### WHAT THE EXERCISE ASKS
Your answer should consist of every line in the records that holds "back".

Stored entries:

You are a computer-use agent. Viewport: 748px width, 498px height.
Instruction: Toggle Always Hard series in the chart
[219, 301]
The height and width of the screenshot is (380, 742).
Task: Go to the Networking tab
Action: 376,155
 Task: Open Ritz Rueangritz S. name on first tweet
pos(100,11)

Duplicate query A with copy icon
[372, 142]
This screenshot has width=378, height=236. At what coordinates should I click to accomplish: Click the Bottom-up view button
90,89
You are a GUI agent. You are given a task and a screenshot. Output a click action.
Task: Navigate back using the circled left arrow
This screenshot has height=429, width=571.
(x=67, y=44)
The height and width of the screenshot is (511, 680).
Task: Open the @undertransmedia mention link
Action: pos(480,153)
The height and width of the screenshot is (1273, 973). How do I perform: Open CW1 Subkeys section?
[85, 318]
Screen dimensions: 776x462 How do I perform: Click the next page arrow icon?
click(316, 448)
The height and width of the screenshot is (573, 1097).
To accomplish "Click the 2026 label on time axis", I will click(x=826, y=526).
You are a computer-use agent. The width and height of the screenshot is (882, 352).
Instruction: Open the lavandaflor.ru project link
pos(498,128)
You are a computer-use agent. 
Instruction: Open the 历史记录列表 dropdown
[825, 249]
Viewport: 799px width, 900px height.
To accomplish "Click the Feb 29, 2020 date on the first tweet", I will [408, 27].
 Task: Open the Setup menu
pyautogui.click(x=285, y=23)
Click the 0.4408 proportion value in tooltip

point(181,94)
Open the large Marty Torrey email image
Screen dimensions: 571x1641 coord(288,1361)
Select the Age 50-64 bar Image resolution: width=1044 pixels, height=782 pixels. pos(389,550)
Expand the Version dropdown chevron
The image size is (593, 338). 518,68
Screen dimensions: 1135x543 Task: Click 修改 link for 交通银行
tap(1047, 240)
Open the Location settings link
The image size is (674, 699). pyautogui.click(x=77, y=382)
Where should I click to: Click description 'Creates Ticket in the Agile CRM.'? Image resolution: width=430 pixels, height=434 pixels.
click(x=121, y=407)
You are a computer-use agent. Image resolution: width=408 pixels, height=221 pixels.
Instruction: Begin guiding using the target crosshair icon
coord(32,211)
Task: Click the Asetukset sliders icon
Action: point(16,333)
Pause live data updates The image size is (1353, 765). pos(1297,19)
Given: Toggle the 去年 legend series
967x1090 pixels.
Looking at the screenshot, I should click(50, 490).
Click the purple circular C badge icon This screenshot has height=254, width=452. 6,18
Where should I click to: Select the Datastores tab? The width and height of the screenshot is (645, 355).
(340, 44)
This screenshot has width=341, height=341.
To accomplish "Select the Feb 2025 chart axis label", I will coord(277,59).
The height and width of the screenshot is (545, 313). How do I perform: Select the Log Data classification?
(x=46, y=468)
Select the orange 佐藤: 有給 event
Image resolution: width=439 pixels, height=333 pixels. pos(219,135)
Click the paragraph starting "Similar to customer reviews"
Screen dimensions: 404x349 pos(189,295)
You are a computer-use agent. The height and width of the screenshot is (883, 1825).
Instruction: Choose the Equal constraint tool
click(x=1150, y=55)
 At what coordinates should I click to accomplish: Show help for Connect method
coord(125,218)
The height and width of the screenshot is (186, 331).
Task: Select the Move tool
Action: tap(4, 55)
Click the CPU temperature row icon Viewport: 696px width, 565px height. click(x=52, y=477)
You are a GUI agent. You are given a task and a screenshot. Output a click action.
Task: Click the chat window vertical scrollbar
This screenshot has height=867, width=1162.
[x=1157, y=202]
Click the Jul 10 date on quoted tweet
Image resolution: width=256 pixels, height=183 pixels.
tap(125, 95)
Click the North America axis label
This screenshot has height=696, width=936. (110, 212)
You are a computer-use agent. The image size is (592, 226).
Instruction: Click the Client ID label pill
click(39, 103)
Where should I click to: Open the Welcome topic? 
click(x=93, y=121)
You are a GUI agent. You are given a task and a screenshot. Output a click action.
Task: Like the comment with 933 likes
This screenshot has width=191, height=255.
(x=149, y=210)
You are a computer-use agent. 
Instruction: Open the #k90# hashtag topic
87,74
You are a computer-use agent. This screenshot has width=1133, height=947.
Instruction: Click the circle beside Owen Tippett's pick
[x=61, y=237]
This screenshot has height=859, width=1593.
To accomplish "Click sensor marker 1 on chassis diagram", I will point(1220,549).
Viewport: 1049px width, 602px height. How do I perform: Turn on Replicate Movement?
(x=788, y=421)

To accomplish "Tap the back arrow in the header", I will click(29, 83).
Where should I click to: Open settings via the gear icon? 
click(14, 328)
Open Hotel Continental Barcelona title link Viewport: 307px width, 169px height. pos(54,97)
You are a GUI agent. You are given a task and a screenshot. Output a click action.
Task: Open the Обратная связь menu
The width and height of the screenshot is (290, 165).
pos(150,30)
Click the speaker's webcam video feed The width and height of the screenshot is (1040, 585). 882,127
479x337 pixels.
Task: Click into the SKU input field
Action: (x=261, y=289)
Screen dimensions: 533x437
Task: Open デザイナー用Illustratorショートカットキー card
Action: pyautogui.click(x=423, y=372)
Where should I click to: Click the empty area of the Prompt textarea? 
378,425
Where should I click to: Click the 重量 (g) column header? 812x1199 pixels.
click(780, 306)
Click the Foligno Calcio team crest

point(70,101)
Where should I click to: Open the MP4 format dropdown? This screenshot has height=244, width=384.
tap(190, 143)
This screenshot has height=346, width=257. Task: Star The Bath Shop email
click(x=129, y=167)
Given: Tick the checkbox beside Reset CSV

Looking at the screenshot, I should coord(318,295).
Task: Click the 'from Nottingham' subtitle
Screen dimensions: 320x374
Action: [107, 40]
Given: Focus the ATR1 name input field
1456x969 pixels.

### SOLUTION TO THIS PROBLEM
Task: Navigate back using the circled left arrow
To accomplish "Tap the back arrow in the header", I will click(29, 83).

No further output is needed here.